About this exercise: Restate word for word the lines of the material below, from the line with "Task: Open Entrer" to the line with "the Dell logo", both lines included, and no others.

Given information:
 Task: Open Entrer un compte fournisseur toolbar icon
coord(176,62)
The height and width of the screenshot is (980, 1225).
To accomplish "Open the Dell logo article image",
==
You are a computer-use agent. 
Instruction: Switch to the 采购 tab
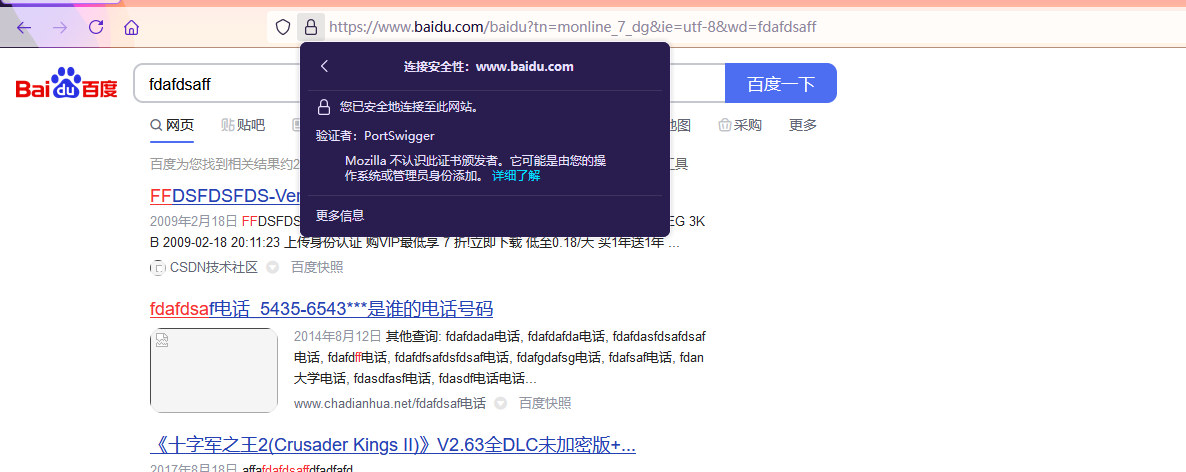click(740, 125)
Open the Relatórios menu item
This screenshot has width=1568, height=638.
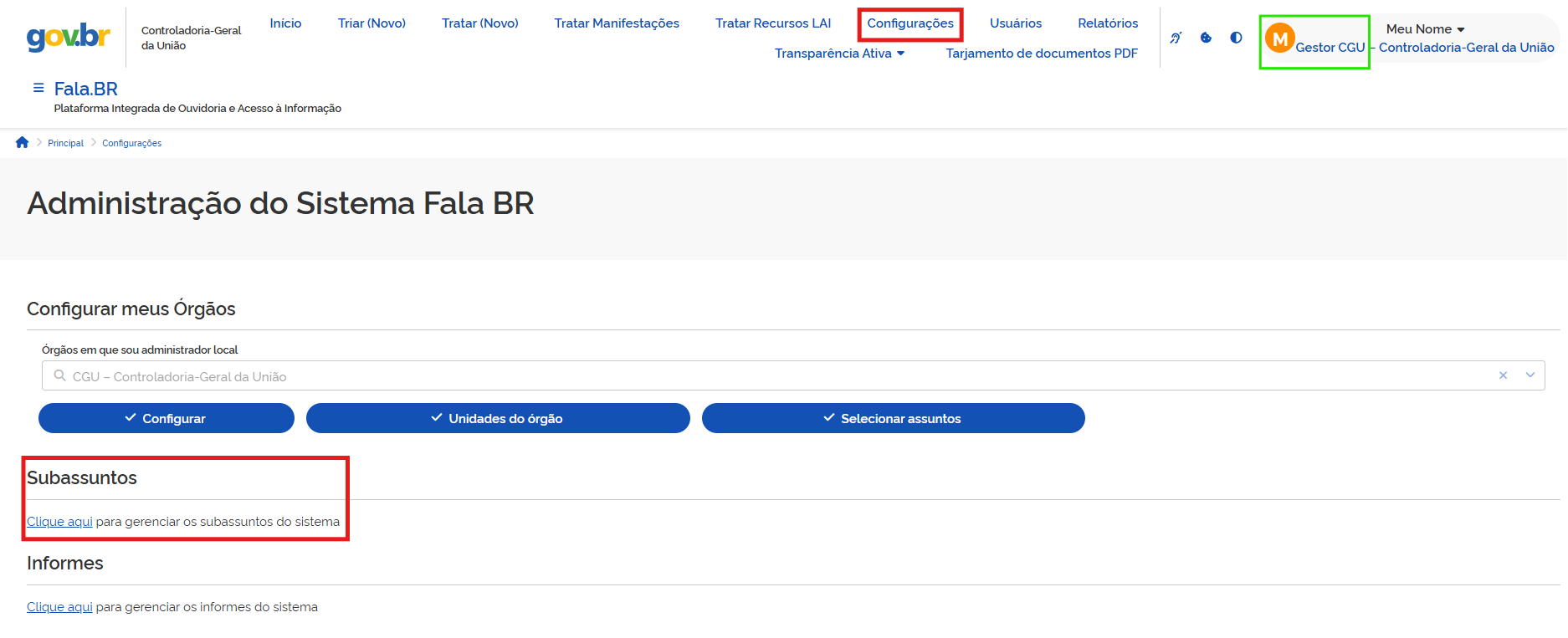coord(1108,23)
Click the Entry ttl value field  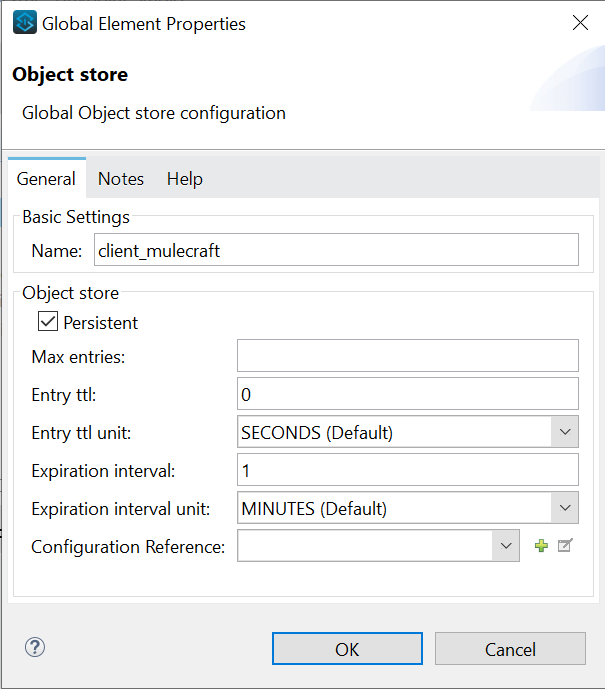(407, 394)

Final answer:
 Task: Open Entrer un compte fournisseur toolbar icon
coord(176,62)
The height and width of the screenshot is (980, 1225).
To accomplish "Open the Dell logo article image",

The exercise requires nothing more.